Why would I be looking up such things if my belief structure says that roleplaying isn't inherently evil?
If you really need to ask that question then you're mind is too narrow for my answer to have any relevance to you. If your mind is open enough to realise that roleplaying can encompass anything and everything, and if you are willing to accept that anything can teach us useful lessons, then you won't need to ask that question in the first place.
...but enough rhetoric...
I'm fascinated by a game that seems to have been written purely to get the evil and debauchery out of one's system. OK, it's not so much a game, it's more of a setting addendum for an existing game (and has been written in such a way that it can be added to many other games with a little modification).
The game delves into the mythos of Lovecraft, Satanism and the very nature of evil. The players take on the role of demons, unbound by the mere morality of mortals. It doesn't try to be the game for everyone, and a lot of people won't like it, but I admire the author for being upfront about this.
Players are encouraged to let out their evil through this game, perhaps using it as a release valve to prevent them from commiting atrocities in real life, perhaps using it as a practising ground. There are no moral decisions to make regarding the comparison of game events and real world events...what happens in one is distinct from the other. Personally I think it could be dangerous to play a game like this as a Lve-Action event, but that might just be my residual Christian ethics in the back of my mind (...yeah, yeah...I know...this is probably a bit hypocritical coming from a person who spent over a grand hiring a pair of strippers for a Live-Action roleplaying game about inhumane freedom-worshipping vampires).
I certainly wouldn't advertise this game to anti-RPG Christian firebrands...
Comments
On the other end, a french RPG like In Nomine Satanis / Magnas Veritas had a big succes worldwide ( i do not know about the US, but i found it in south america also..)
In relations with your thoughts about the roots of this Christian anathema, i'd suggest you to have a look on Roger Caillois essay, "des hommes et des jeux",
http://en.wikipedia.org/wiki/Man,_Play_and_Games
http://books.google.com/books?id=mQfIAAAACAAJ
who is pointing very interesting ideas about game typologies (Alea/Agon/Mimicry/Ilynix) arguing that Alea/Agon (Alea / competition games), as modern forms of games for modern values, are in opposition with "primitive" (primals) games like Mimicry(transvestitism) and Ilynix (based on senses, from snowboarding to bungee jumping).

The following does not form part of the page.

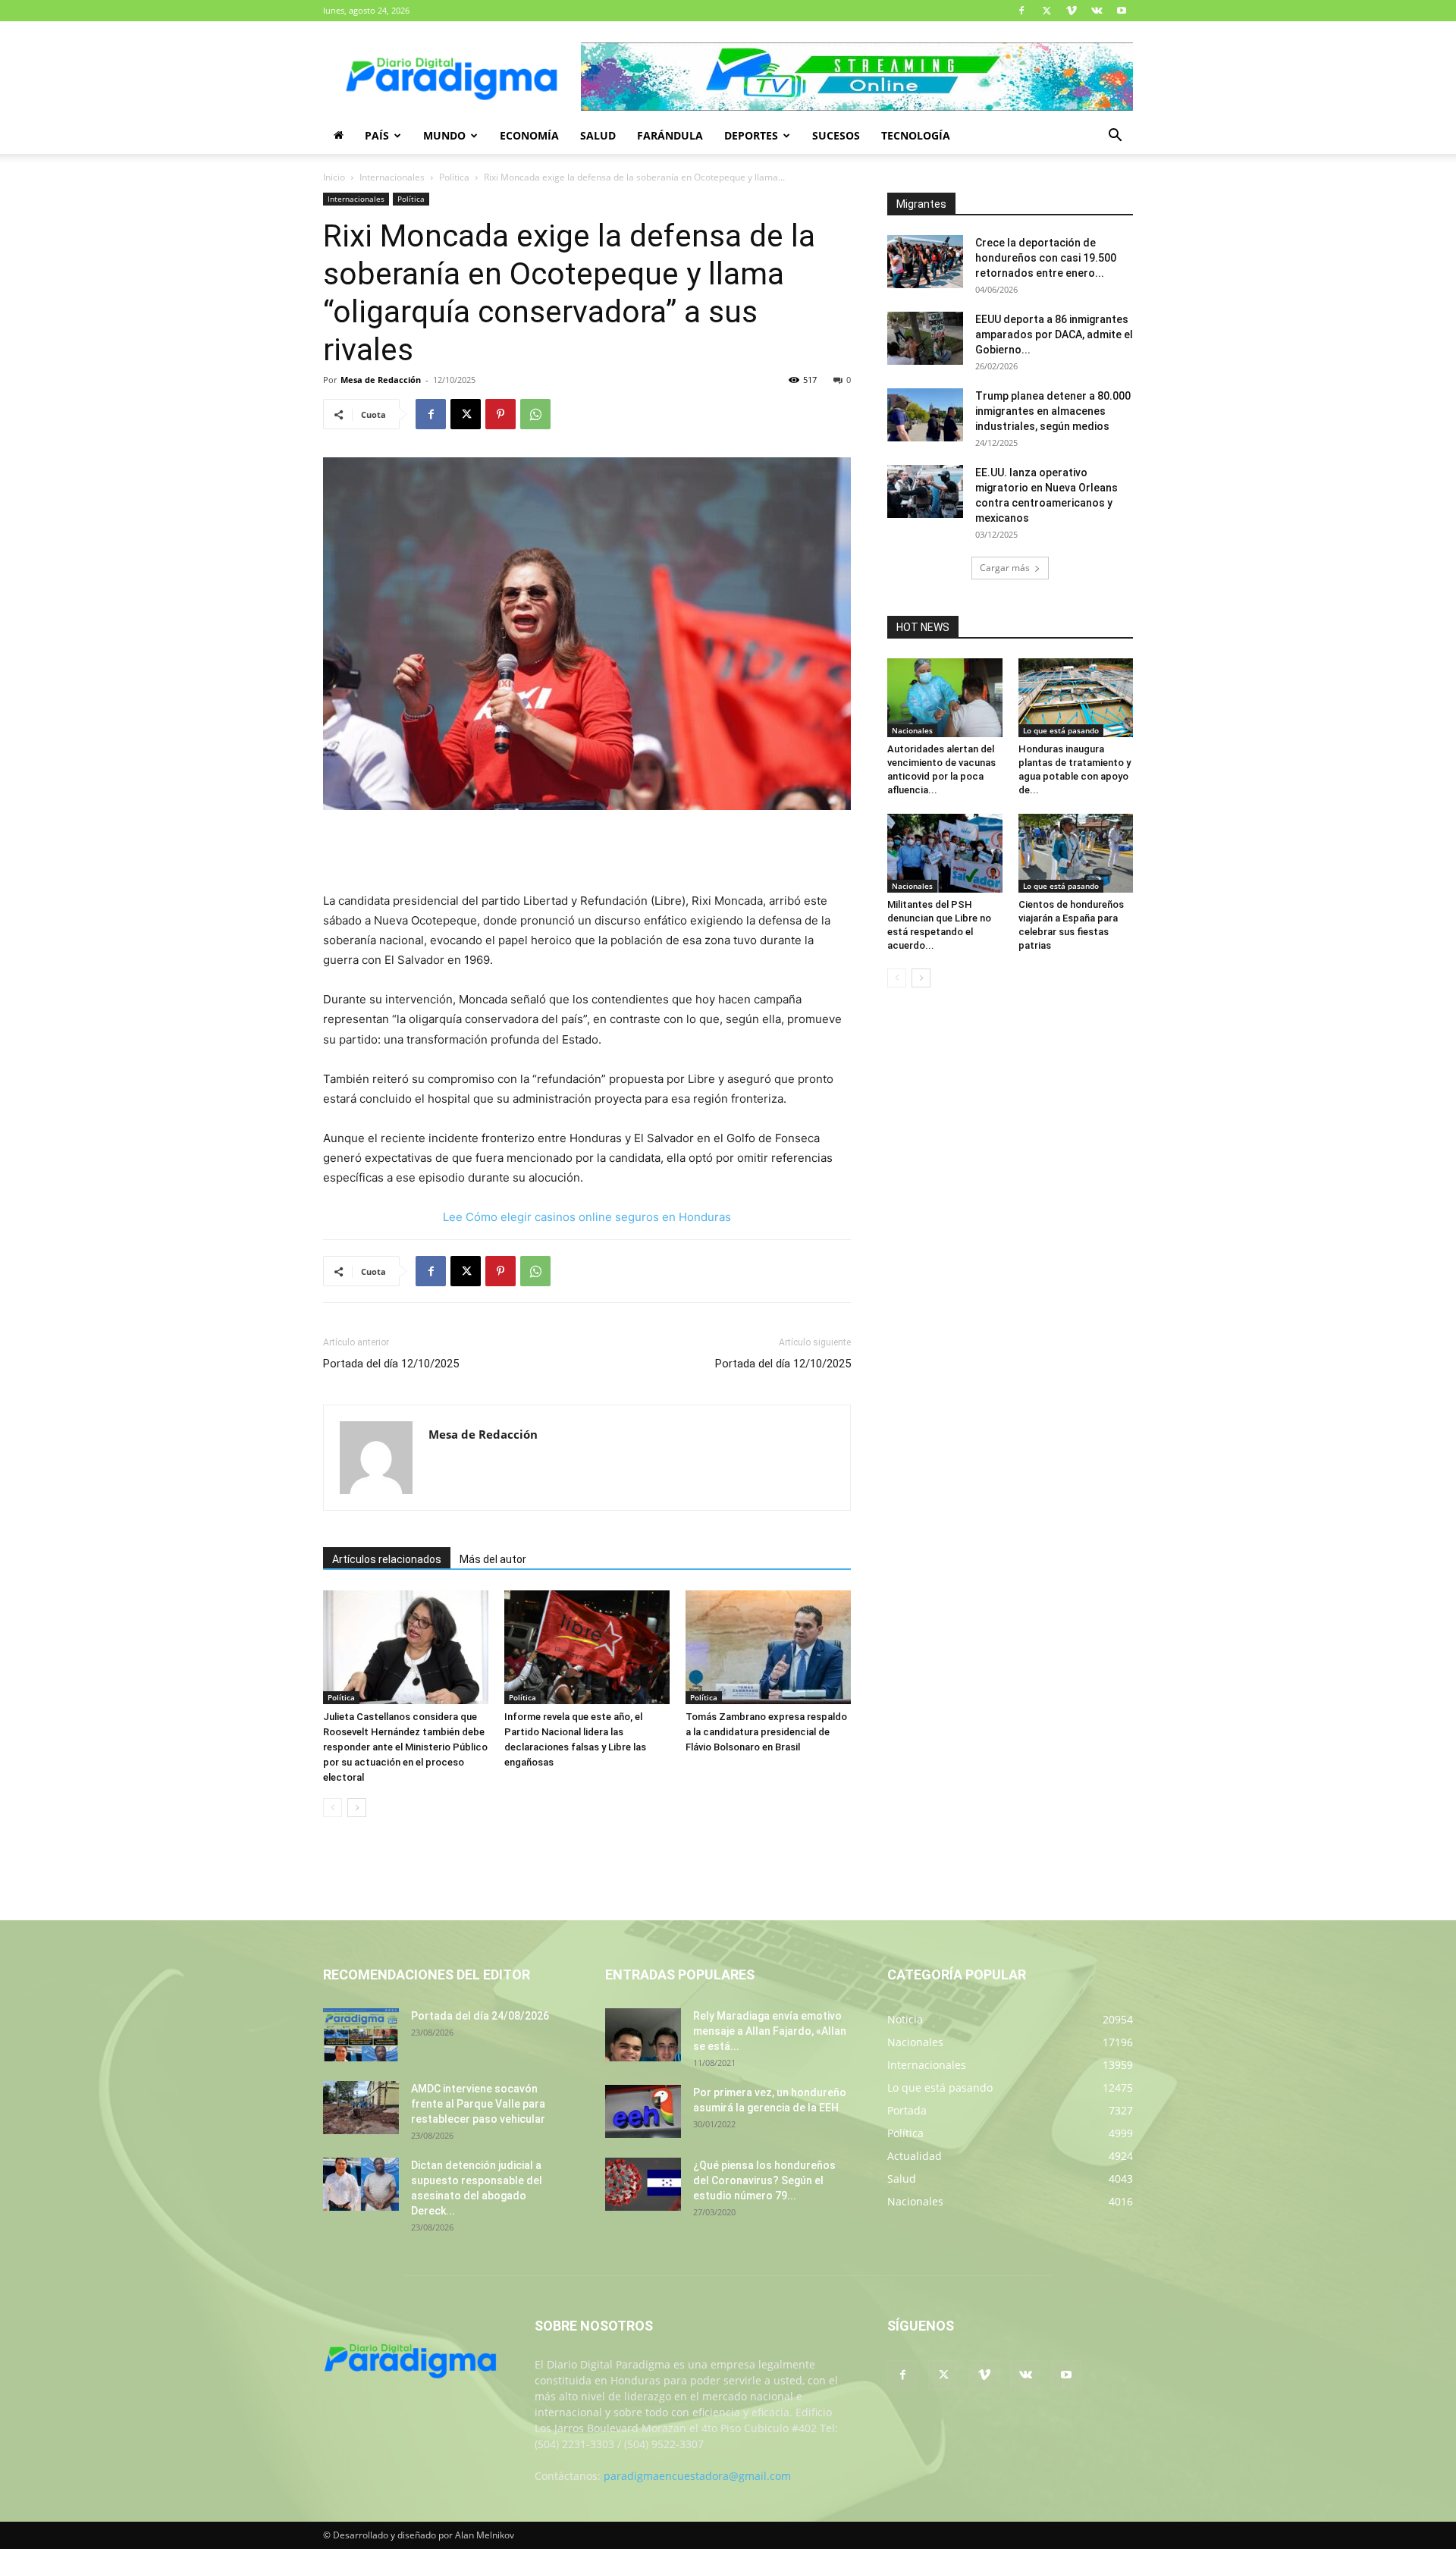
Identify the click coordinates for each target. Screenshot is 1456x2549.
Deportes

Thus Mimicry+Ilynix is nothing more than the bases of shamanism (=dressed like a god, loosing your senses, you become the god )
During 2000 years, christianism as been fighting against all from of Mimicry, from comedy to carnival, becoming less and less usual in our society.
But...mimicy is coming back throught RPG.
If you have a look on this essay, of course, there is a much more dense demonstration that can apply to RPG ( althought R. Caillois did not know it, as he died in 1978)
(sorry for my bad english)
The only point I'd make about your story (I have my own on the same issue) is that burning books, or the opposite of canonising books, is a fundamental feature of any ideology. There's no need to limit it to religious ideology, it's just as prevalent in socialism, capitalism, etc.
But that's for a longer study in ideology, not for the intersection between gaming and moral panic. Not so long ago the devil was found in the cinema, but hardly a Sunday goes by without a sermon illustration from the silver screen.
And Andrew, I hadn't really thought deeply about it from that perspective either, but it makes sense.
I should read people's comments to my posts more often.